Copy out every line of the records below word for word, leaving out the pictures.

___ DATASET RECORDS

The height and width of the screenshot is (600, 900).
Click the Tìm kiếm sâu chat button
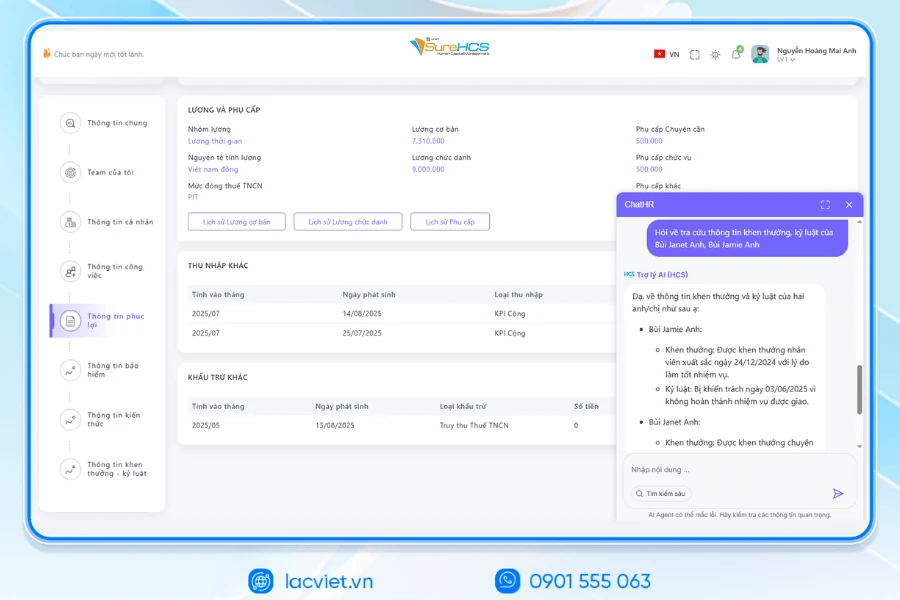click(x=661, y=493)
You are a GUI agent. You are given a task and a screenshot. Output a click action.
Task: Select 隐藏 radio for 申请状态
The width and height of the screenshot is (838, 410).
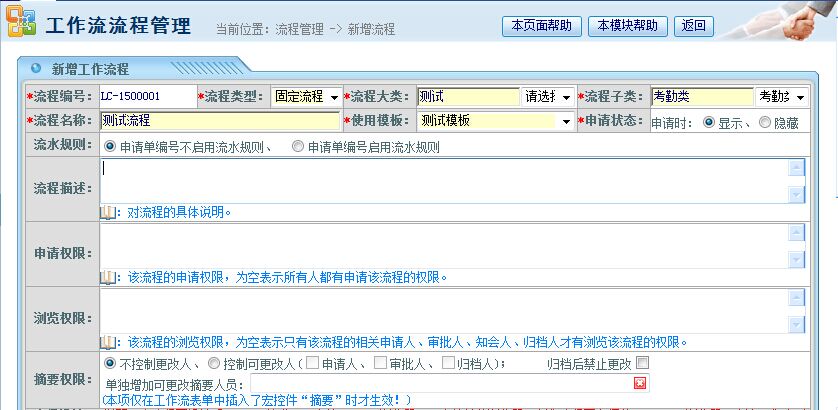766,122
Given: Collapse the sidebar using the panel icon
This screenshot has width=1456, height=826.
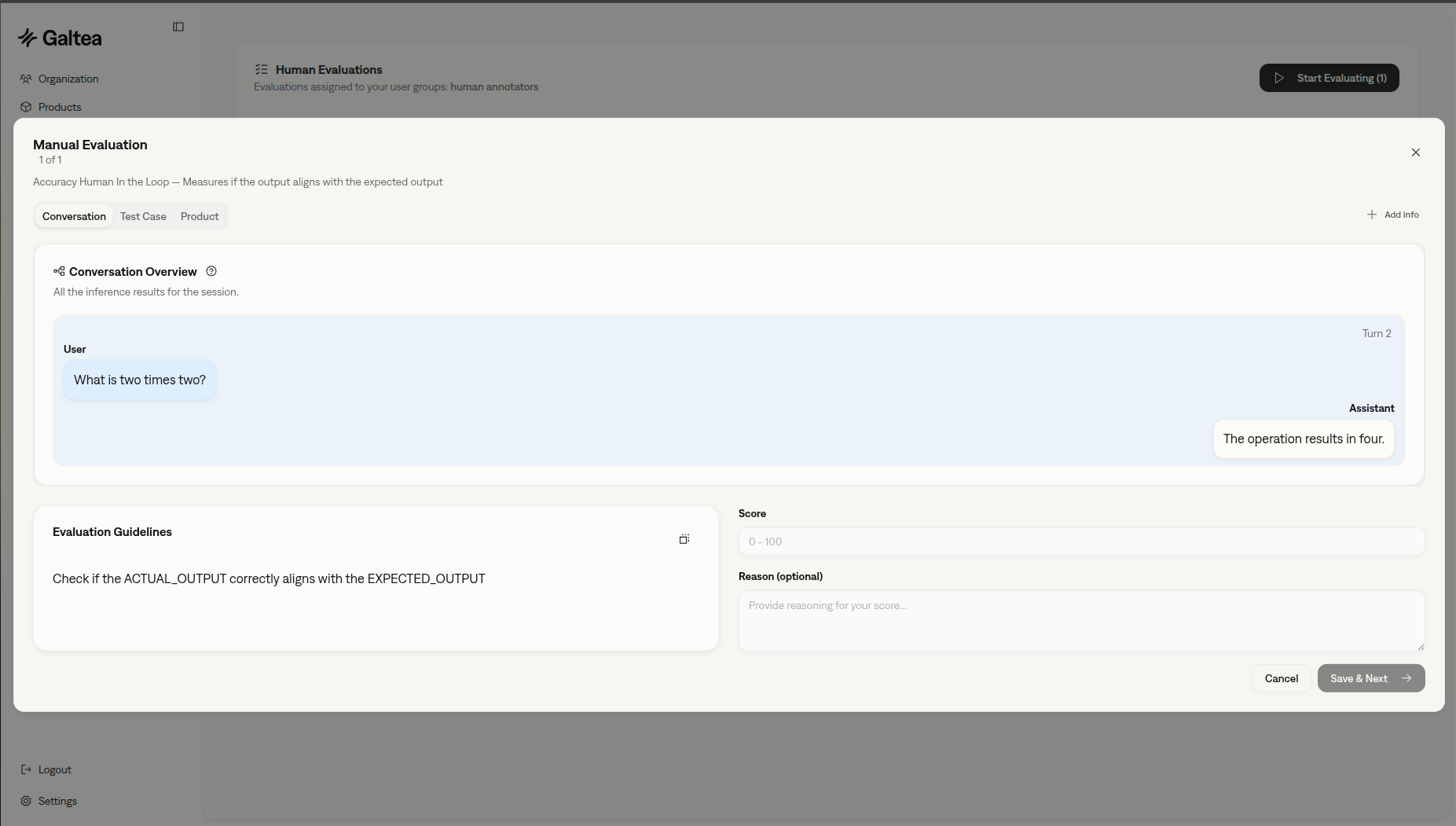Looking at the screenshot, I should coord(178,26).
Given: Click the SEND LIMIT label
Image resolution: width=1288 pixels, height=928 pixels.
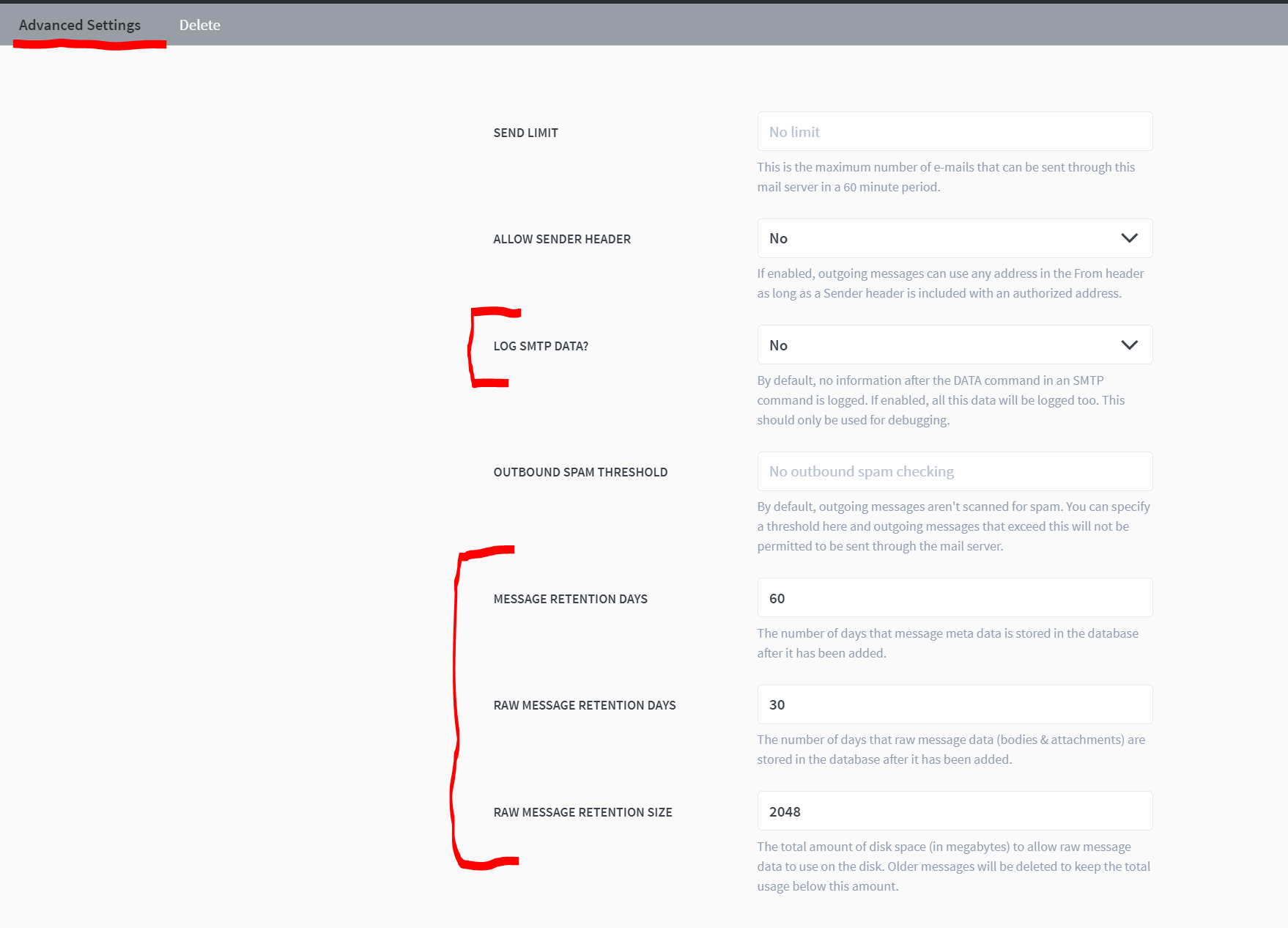Looking at the screenshot, I should (x=525, y=133).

______

▶ [THE RESPONSE]
The height and width of the screenshot is (600, 900).
Click the Tìm kiếm sâu chat button
click(x=661, y=493)
You are a GUI agent. You are given a task and a screenshot. Output a click action.
Task: Select 隐藏 radio for 申请状态
The width and height of the screenshot is (838, 410).
766,122
Given: Collapse the sidebar using the panel icon
This screenshot has width=1456, height=826.
Looking at the screenshot, I should coord(178,26).
Given: Click the SEND LIMIT label
Image resolution: width=1288 pixels, height=928 pixels.
Looking at the screenshot, I should (x=525, y=133).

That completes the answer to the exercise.